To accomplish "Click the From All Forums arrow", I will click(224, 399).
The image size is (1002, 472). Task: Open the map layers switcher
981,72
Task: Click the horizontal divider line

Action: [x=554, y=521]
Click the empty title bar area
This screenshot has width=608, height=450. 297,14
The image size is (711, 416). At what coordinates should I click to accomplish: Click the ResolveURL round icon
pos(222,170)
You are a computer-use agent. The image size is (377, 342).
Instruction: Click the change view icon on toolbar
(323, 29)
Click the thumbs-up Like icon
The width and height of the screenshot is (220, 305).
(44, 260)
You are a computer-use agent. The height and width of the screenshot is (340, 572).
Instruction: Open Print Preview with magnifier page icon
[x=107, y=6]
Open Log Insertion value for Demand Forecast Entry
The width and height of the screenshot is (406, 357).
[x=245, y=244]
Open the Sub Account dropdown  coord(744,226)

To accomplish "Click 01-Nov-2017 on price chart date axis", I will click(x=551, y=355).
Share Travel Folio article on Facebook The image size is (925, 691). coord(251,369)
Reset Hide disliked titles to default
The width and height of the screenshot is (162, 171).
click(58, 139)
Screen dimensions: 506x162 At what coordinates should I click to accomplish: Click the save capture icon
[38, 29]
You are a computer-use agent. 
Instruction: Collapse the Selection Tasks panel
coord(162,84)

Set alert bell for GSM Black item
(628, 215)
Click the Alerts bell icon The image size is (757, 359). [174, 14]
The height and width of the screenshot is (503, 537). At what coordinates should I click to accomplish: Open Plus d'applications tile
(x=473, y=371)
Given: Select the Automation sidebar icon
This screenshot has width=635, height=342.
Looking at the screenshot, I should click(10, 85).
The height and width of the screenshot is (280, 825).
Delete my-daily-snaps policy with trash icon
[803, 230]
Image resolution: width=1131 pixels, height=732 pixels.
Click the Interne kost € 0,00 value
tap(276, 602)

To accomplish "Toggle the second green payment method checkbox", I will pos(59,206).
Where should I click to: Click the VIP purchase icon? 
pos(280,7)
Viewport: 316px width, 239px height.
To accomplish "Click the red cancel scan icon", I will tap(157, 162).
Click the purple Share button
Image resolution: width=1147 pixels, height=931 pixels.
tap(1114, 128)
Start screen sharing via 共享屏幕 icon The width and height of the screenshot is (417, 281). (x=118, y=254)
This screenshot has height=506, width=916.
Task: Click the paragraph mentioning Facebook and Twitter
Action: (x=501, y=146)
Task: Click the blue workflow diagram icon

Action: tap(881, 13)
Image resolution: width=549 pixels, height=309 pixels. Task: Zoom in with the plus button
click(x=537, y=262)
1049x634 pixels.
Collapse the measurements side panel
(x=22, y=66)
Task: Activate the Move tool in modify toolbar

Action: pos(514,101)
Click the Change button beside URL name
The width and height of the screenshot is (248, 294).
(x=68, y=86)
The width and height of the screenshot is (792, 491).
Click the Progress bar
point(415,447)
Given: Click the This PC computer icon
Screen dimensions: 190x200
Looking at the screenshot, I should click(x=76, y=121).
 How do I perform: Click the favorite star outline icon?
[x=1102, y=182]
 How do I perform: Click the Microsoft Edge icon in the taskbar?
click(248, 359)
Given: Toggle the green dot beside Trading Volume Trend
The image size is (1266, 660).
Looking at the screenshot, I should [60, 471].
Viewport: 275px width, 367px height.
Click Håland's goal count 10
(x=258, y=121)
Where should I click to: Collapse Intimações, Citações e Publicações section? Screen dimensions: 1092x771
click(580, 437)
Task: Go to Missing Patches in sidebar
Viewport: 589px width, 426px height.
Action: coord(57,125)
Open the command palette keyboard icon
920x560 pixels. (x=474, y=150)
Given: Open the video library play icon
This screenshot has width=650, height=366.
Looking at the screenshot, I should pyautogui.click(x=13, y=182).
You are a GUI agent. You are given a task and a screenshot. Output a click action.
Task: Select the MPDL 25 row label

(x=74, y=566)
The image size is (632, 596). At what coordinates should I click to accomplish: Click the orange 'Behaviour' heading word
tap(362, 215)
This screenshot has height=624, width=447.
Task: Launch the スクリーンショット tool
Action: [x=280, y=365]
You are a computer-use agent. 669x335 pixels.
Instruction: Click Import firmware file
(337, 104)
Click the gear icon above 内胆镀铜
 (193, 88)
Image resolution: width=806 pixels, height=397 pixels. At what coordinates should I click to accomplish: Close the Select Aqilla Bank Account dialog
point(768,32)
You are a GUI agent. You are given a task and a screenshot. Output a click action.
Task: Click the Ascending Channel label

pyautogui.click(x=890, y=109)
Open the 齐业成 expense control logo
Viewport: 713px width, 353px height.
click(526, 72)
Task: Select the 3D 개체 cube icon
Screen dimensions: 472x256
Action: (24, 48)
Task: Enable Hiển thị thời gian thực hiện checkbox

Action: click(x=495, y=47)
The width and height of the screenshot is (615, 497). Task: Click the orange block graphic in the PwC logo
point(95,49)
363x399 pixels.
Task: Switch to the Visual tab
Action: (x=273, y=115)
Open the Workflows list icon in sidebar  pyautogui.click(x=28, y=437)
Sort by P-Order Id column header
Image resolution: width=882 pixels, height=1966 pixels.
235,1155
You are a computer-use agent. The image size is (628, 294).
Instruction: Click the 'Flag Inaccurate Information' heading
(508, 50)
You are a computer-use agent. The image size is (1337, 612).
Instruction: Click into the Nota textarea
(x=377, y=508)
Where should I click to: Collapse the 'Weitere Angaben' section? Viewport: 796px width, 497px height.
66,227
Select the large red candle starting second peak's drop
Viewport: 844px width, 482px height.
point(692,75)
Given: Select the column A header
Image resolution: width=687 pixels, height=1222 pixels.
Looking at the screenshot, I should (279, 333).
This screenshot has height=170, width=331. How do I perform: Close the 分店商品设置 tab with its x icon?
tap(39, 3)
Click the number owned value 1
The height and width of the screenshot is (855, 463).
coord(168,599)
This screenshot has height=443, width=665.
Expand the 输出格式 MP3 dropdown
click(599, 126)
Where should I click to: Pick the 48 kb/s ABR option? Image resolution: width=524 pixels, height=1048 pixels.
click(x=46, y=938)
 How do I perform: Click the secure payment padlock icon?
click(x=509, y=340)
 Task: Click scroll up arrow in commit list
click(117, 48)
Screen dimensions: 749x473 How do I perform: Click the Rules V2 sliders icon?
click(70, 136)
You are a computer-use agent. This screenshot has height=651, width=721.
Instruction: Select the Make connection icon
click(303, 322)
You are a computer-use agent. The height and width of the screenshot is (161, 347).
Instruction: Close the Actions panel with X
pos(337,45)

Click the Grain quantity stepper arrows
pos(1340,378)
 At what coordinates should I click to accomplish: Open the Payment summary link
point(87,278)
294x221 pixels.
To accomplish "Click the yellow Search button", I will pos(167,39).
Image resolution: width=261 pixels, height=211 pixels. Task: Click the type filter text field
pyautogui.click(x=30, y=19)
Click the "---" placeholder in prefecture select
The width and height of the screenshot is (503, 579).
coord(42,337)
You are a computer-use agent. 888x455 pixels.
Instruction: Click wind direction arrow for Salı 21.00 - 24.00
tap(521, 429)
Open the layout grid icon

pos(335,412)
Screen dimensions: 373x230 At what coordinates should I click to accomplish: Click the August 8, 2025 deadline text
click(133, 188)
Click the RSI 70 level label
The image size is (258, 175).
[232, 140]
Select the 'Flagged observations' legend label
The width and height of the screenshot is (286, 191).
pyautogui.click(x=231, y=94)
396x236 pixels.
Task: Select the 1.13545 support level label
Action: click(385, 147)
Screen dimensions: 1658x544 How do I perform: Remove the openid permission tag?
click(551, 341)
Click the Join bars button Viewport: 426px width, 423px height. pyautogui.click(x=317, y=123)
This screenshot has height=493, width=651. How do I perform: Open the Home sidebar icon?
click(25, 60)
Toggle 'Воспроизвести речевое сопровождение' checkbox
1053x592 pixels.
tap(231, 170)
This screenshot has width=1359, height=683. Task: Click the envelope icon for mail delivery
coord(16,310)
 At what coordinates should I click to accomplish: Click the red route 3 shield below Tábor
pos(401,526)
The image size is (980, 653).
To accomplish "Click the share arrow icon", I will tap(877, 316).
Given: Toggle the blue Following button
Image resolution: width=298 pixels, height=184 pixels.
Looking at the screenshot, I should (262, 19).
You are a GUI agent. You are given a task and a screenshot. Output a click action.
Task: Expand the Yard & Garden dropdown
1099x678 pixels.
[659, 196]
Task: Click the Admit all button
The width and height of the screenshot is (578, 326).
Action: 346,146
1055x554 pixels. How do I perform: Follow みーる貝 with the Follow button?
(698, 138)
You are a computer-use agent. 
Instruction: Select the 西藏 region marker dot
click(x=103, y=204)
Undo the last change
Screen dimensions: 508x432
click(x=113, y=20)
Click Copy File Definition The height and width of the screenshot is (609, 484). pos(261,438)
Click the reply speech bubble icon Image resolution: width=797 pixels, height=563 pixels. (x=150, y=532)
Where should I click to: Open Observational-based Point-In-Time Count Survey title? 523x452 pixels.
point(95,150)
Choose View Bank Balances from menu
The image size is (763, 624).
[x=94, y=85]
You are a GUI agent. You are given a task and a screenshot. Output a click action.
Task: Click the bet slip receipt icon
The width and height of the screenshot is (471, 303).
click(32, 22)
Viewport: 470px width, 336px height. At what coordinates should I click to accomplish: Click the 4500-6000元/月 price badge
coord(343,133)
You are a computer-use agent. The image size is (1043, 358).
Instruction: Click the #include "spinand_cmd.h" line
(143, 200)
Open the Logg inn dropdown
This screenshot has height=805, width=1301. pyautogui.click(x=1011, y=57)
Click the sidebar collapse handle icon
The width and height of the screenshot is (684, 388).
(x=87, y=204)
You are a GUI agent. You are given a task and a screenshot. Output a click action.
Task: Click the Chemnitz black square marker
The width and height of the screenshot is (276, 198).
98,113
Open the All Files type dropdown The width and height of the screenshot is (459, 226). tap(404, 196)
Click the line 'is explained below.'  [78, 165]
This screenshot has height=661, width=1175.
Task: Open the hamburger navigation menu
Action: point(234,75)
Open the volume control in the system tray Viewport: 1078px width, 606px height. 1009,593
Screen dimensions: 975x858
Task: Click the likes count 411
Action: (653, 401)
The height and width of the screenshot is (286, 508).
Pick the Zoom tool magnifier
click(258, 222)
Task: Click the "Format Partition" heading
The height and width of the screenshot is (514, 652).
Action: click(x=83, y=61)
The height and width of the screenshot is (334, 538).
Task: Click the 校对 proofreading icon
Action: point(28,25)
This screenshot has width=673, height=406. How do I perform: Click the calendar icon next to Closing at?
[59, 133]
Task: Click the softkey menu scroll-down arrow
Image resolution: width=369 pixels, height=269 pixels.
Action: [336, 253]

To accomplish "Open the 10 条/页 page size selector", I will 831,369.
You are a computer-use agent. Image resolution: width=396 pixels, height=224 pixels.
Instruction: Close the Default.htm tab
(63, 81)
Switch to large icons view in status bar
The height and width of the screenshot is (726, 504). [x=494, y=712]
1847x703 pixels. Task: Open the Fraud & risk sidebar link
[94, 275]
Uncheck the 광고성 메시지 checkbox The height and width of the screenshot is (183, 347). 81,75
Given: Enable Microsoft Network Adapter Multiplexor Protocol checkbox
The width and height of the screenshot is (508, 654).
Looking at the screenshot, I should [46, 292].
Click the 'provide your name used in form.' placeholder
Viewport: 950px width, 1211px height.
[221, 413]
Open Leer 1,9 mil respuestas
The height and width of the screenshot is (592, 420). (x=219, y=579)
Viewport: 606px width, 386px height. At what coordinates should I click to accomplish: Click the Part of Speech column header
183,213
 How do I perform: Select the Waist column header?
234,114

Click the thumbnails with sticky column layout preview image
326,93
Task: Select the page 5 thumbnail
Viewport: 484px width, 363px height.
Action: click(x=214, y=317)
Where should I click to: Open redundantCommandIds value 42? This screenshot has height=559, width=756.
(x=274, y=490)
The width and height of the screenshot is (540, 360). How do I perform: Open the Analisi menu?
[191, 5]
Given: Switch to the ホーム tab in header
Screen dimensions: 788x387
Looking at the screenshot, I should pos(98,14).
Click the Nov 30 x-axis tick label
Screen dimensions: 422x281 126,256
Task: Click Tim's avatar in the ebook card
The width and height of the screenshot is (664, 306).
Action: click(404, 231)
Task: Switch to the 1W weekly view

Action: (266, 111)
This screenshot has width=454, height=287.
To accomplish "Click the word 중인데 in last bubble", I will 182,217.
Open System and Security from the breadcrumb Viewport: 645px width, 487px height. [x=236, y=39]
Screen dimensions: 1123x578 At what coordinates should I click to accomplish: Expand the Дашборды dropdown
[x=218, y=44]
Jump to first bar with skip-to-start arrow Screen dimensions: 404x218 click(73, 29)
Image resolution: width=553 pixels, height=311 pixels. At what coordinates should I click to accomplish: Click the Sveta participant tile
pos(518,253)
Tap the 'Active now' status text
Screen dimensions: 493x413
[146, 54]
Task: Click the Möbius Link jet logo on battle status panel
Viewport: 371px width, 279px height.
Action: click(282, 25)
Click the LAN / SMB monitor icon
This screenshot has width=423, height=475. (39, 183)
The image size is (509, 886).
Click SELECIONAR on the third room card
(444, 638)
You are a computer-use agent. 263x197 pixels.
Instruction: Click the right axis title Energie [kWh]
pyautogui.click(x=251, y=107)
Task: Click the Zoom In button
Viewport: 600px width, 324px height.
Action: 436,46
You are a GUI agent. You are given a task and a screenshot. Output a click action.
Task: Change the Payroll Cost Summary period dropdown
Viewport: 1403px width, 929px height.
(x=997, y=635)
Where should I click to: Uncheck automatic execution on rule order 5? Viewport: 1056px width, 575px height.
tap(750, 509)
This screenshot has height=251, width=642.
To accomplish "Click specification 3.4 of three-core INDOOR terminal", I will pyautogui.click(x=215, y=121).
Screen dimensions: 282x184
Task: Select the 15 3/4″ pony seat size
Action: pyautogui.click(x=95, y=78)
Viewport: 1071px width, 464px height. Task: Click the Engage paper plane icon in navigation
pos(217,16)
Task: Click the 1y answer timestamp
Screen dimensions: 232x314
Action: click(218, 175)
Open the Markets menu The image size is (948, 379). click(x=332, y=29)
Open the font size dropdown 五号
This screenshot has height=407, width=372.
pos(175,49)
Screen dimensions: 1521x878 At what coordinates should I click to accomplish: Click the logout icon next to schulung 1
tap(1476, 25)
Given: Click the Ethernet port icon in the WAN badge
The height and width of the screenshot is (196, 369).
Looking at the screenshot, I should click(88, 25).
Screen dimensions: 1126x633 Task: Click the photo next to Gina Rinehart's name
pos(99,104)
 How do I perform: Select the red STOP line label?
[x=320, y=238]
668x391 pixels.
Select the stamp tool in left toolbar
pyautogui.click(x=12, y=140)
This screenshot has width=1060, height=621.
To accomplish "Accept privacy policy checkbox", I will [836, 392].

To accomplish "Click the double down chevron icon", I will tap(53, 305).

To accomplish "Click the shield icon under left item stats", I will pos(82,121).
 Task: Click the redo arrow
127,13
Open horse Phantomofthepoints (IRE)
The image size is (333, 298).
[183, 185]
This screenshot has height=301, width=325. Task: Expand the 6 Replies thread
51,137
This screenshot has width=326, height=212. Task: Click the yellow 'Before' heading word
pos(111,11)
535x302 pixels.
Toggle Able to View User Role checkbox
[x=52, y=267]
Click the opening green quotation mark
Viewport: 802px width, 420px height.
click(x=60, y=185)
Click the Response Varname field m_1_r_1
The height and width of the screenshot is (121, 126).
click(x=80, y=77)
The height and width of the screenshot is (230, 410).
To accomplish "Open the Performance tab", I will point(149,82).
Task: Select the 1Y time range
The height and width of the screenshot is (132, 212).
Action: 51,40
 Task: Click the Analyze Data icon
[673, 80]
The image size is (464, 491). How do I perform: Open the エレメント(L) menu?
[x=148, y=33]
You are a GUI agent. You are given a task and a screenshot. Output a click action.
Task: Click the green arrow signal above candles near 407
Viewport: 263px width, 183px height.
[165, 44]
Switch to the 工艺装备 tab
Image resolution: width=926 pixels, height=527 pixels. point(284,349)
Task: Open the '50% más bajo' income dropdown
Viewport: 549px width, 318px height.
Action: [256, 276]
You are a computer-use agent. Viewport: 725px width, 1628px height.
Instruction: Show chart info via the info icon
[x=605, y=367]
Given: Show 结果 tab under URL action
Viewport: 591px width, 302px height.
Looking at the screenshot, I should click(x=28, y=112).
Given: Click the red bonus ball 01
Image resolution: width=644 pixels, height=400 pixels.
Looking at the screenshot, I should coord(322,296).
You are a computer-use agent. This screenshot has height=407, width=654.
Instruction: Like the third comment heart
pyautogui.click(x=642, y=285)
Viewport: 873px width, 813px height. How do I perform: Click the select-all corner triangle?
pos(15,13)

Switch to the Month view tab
◆ ◆ ◆ ◆ ◆ ◆ ◆
### Work item
Whenever a line of the entries contains "beside", it counts toward the total; state that total alone.

### Response to this exercise
2